About Us

Board of Directors

Executive Director – Malinda Peeples
President – Margaret Murray
Secretary – Monica Williams
Treasurer – Alexia Bibbs
Financial Manager  – Kathryn Taylor
Gullah Geechee  – Historian Edith Harris
Elkton Representative  – Willie Mae Steward

A small trailer, sitting just off the dirt parking lot of the First Baptist Church in Armstrong, is the center of giving and support for a number of communities along State Road 207.

The trailer is home to the SEA Community Help Resource Center, a small organization developed to provide various services to the residents of Spuds, Elkton and Armstrong.

“You name it, we do it,” the group’s executive director, Malinda Peeples, told The Record Wednesday morning.

She was seated at the end of a table inside that trailer along with friends Margaret Murray, Kathryn Taylor and Edith Harris, who all serve as officers in SEA.

Currently, the group is planning next weekend’s Rails to Trails Festival, an annual fundraising event that benefits SEA. This year — their ninth — the festival will be in Armstrong Park at 4950 Harvey Ave. on Dec. 5th, 2020.
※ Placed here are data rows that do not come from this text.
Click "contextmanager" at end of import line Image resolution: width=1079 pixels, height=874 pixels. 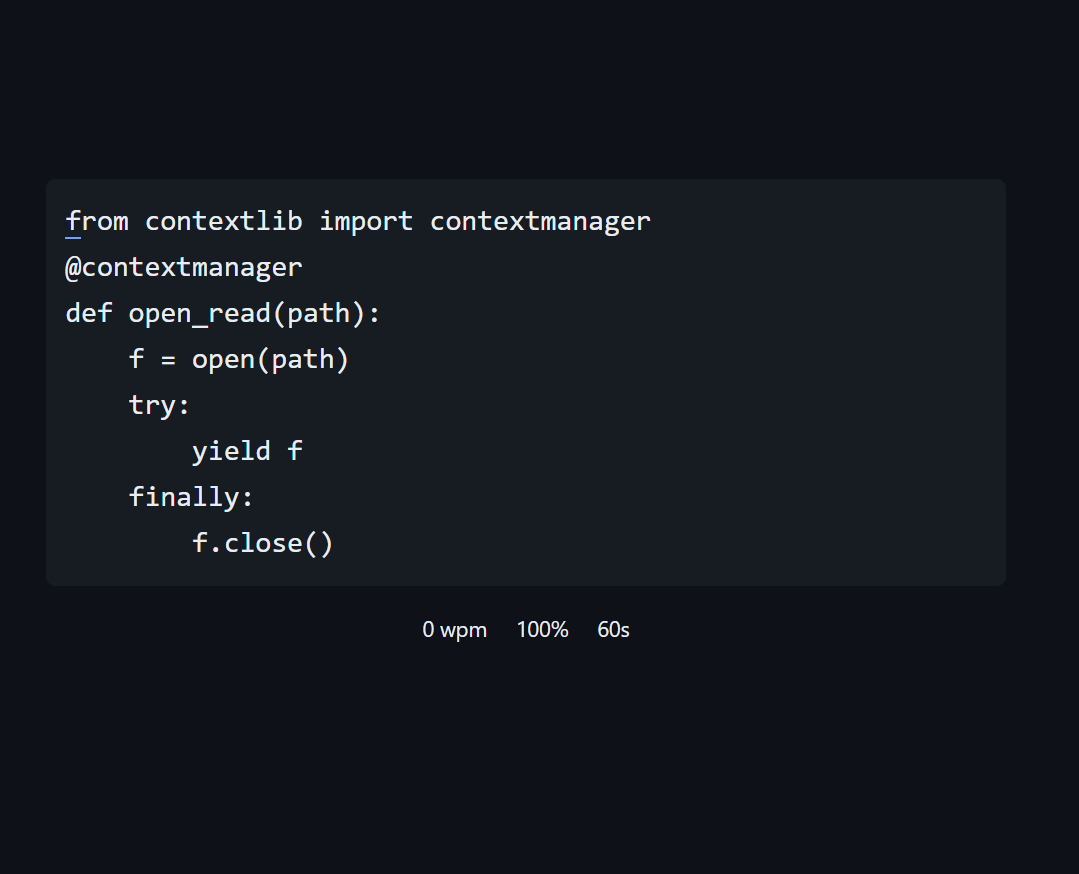click(540, 222)

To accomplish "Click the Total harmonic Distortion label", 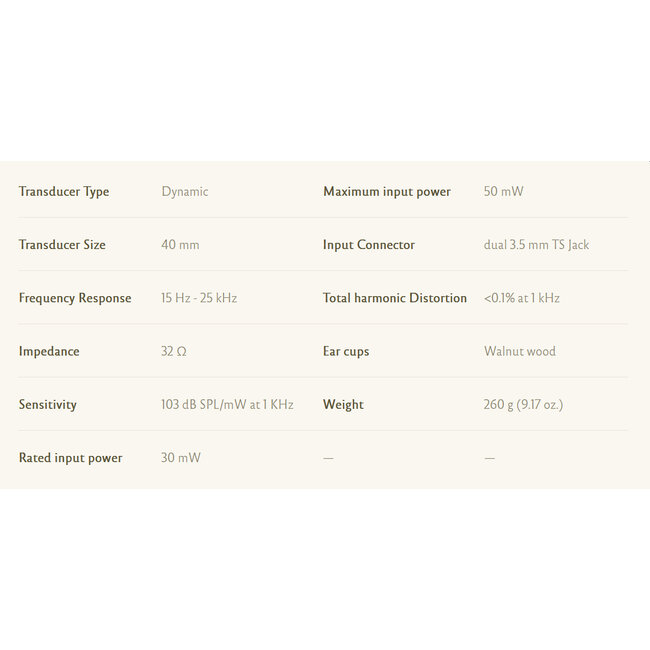I will (395, 298).
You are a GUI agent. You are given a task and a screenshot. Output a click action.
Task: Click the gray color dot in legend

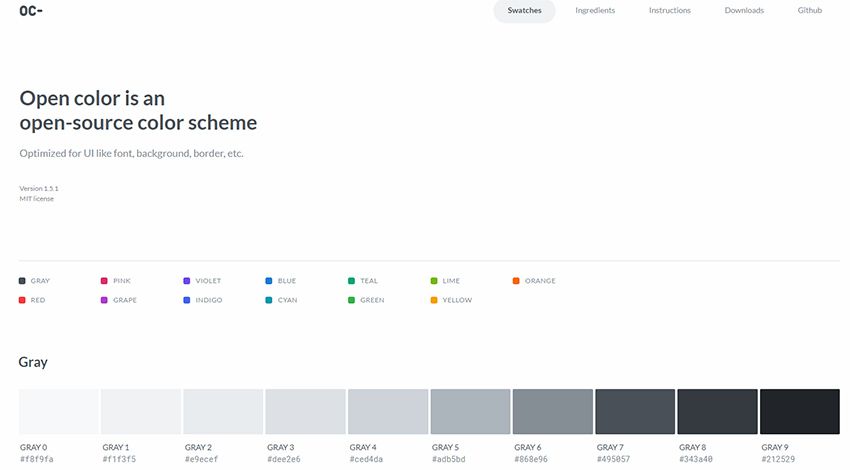click(22, 281)
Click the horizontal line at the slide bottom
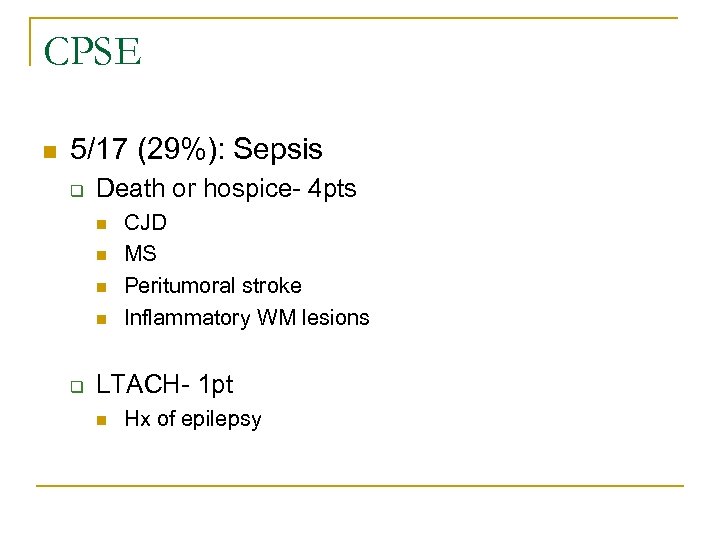 coord(360,486)
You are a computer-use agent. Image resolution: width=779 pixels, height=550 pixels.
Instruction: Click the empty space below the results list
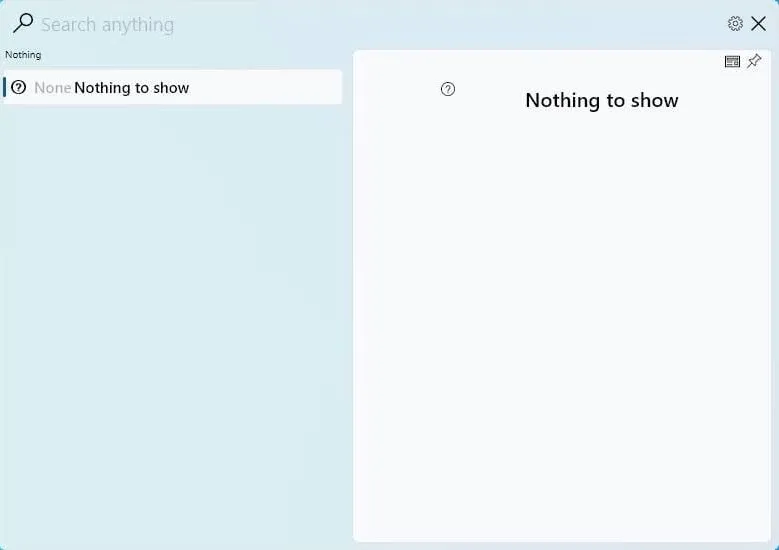tap(170, 320)
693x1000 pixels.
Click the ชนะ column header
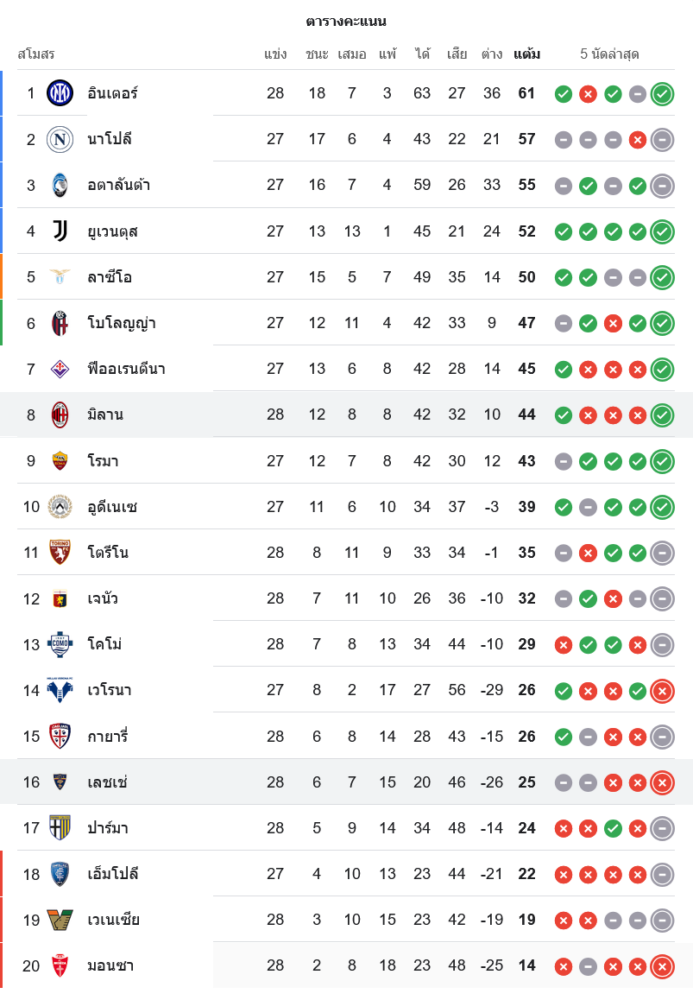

Although the festival can be traced back nine years, the beginnings of SEA are a little more difficult to ascertain.

The women at the table agreed that they got their 501(c)3 nonprofit designation in 2013, and that their literature says the group, that started as an outreach ministry with the church, formed in 2005. But before that — before the trailer — they and others were meeting in the parking lot trying to help whoever they could, however they could. No one could say for sure when it all started.

“We’ve been here a while,” Peeples said finally, a smile on her face.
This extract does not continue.